Python module for Wesabe.com

For the last few years, I've been using a large Excel workbook to keep track of my personal finances. This worked well when I was living at home and my only expenses were Netflix and new hardware from Newegg. However, now that I'm living in an apartment, paying all my own bills I've found that keeping track of every transaction on a daily basis just doesn't scale to real life situations.

I've been playing around with Wesabe as a means of aggregating data from my various accounts for a few months now and haven't been all that impressed with it. Wesabe certainly handles data importing fairly well and their tagging interface is quite usable, but it just lacks a lot of the features I've become accustomed to in my Excel workbook (eg. custom graphs and future projections).

Now, I could use Wesabe's xls export feature and integrate it with everything else I've already got, but that would take quite a bit of work to keep thing sync'd and I fear that I would run into the same problems I currently have with scaling to large numbers of transactions. The alternative that I've chosen to pursue involves Wesabe's REST API mixed with some Django/matplotlib magic to generate all kinds of neat stuff on the fly from live data.

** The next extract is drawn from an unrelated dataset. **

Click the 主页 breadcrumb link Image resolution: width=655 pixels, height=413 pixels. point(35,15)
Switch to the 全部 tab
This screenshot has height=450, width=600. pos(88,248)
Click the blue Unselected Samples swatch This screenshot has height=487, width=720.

In the process of building this micro-economic paradise, I found that Wesabe's Python API is far from complete and was never intended to be more than a quick hack (nothing wrong with that, but sometimes you want more). I've written a more Pythonic, reusable Wesabe module. It's still a bit hackish and doesn't implement the entire Wesabe API yet (TODO: Financial institution, merchant, tags) but it's better than nothing. wesabe.py (pydoc)

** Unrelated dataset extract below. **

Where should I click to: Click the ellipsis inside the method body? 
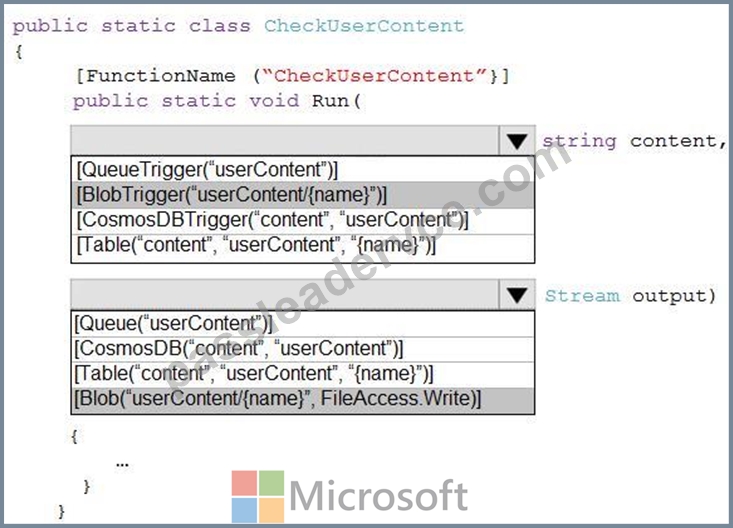122,465
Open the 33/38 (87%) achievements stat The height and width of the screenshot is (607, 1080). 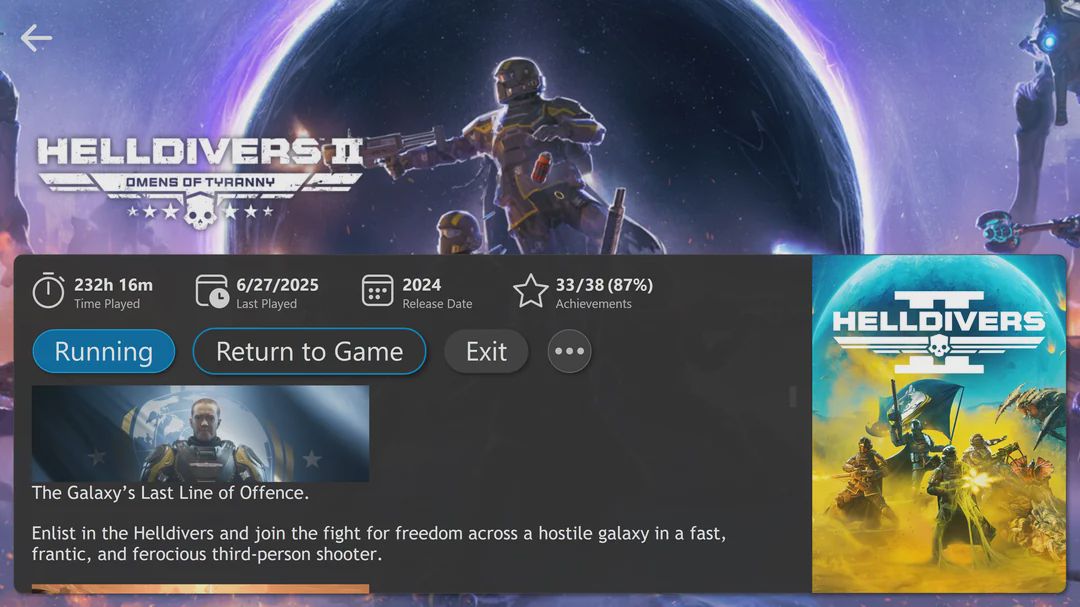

This idea of a personal finance app is still a bit half baked, but I think it has potential. Hopefully I'll have something useful working soon.

I'm sure a number of people are going to tell me that this software already exists with Quicken or MS Money or MoneyDance but none of them do things the way I like to. I've never taken a real micro-economics class so I have a bit of a slanted way of looking at money, but it works really well for me and keeps me from spending too much money. I really like knowing exactly how much money I'll have six months from now (and being able to graph it).